Las religiones prometen a todos sus fieles, con el fin de que sigan a pies juntillas sus normas, protegerles de la insoportable levedad del ser, una vida plácida e, incluso, eterna. Entre esas normas a seguir hay un apartado de sacrificios donde a mayor sufrimiento, mayor recompensa, así como una serie de técnicas para soportar el dolor hasta conseguir la salvación. Esta última parte, la de sacrificio y salvación, fue la más presente entre los fieles que asistieron al concierto de la banda norteamericana SWANS en la sala Garaje Beat Club de Murcia.

Con la sala prácticamente llena y tras haber disfrutado de la telonera Baby Dee, que con su entrañable voz y un acordeón y acompañada por su sobrino a la guitarra (sabemos que era su sobrino porque lo dijo ella, somos consciente de que no aporta nada a la crítica en sí) dieron un espectáculo bello con canciones que bien podrían haber sido interpretadas en un cabaret berlinés.

Subieron al escenario todos los miembros de SWANS para dar comienzo al ritual. Un sample surgido de un sintetizador dio el pistoletazo de salida, invocando e invitando al resto de instrumentos a que fueran sumándose a la primera llamada mística de la noche. Hicieron falta más de 15 minutos para que todos los sonidos conectaran en un ejercicio de experimentación musical de alta intensidad. Dicha intensidad era tan alta como el volumen al que toca la banda, que sin duda puso en riesgo la salud auditiva de los presentes (salvo de los herejes que acudieron al concierto con tapones y algodón para los oídos) y sirve como ejemplo del sacrificio que tuvo que realizar el público.

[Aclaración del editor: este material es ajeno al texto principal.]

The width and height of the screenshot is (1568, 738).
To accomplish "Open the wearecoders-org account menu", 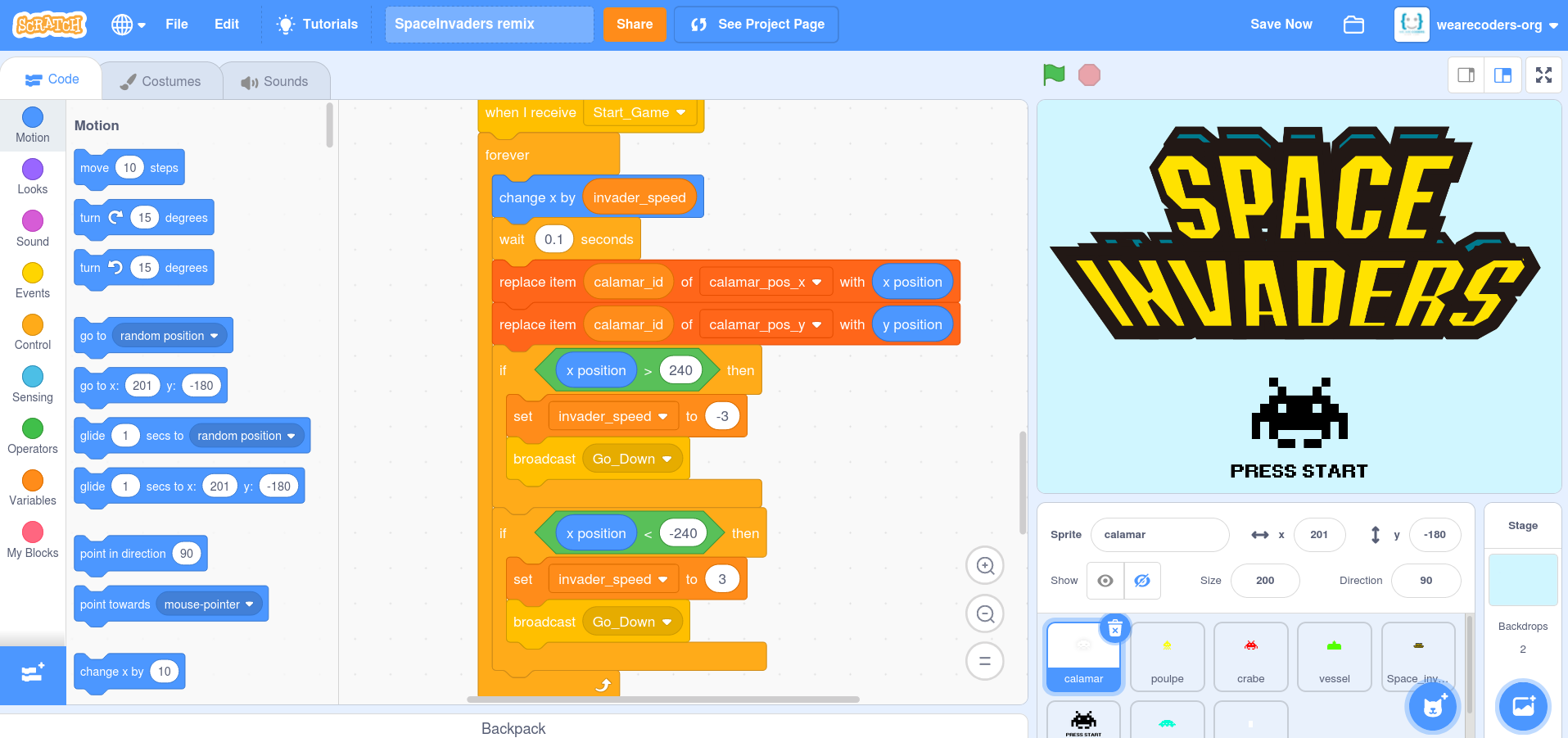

Swans_Sergio Merka2Tras el inicio instrumental, Michael Gira (líder del grupo) comenzó a hacer uso de su voz, dejando claro quién era el chamán de la ceremonia, consiguiendo que no se quedara oculta entre el resto de instrumentos.

Apenas cupo un segundo para la relajación salvo para aquellos que consiguieron entrar en ese estado de éxtasis que debe haber tras el mundo SWANS. Y digo debe porque a algunos nos resultó imposible alcanzarlo. Un simple y lento punteo de guitarra hacía que te temblaran las entrañas. Una vez podías controlar dicho sonido, era el teclista quien te desconcentraba aumentando el ritmo al que presionaba las teclas. Si lograbas hacerte con ambos sonidos, la batería te alejaba del escenario con una furia animal, arrancándote de nuevo todo intento de control sobre la situación Y como punto de unión a todo ello, la voz predicadora de Gira cual reverendo, chamán, imán u otro tipo de predicador.

SWANS nos llevó a un lugar que no supimos reconocer, un lugar que para sus fieles fue la salvación que esperaban encontrar de su mano. Para el resto, ese lugar no nos resultó tan interesante como para abandonar nuestro ateísmo.